Ego in LeadershipA few months ago I posted a blog on “What’s Your Me/We Ratio? based on a salient observation made by Donald Cooper in his newsletter about managers’ use of “I” and “my,” rather than “we” and “our.” They seem to live by the American pop music star Madonna’s creed: “everyone is entitled to my opinion.” Me-centric managers aren’t inspiring team builders and don’t create highly engaged teams.

This promoted a stimulating observation and question from reader Donna Coulter-Grace:

“I couldn’t agree more. Leading at a higher level requires courage and humility and I believe neither is created by the ego. In my own experience, I have yet to see a single situation where an ego-focused perspective has resulted in a positive outcome. Ego is an attempt to increase the position of the self and it seems to me that having it as a driving force would, by default, have a detrimental impact on others. I’d be interested in hearing your perspective on whether you see a place for ego in effective leadership.”

— Donna Coulter-Grace

This got me thinking about our layers and types of ego. Unless we’ve reached a highly advanced state of enlightenment, we all have egos.

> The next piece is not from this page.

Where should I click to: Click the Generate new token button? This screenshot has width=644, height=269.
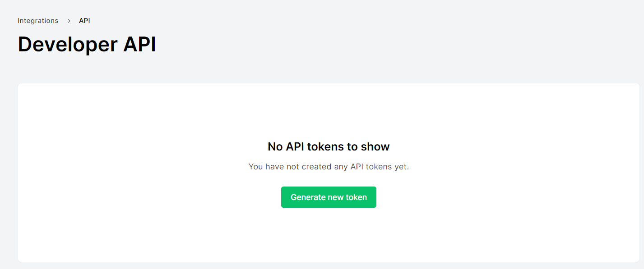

A healthy ego is often part of healthy pride we have in our work, our team, or our organization. It’s a prime driver of excellence and accomplishment. A leader with a healthy ego feels a deep sense of satisfaction in the accomplishments of the team or organization he or she is leading. Their ego is stroked by coaching, developing, and building others and watching them grow.

A leader with an unhealthy ego is self-centered and feels diminished by the accomplishments of others. He or she must always be center stage in the spotlight and have others defer to his or her authority. He or she wants to own “my people” and works to build dependence and a parent-child relationship. This unhealthy ego drives the leader to seek all credit for team or organization accomplishments and to appoint blame to others for all failures.

English author, John Ruskin, once observed that when we’re wrapped up in ourselves we make a pretty small package. What size of a package are you? If your peers and people reporting to you could anonymously vote on the paragraph that describes you best, which one would win? How do you know? Do you have the courage to find out?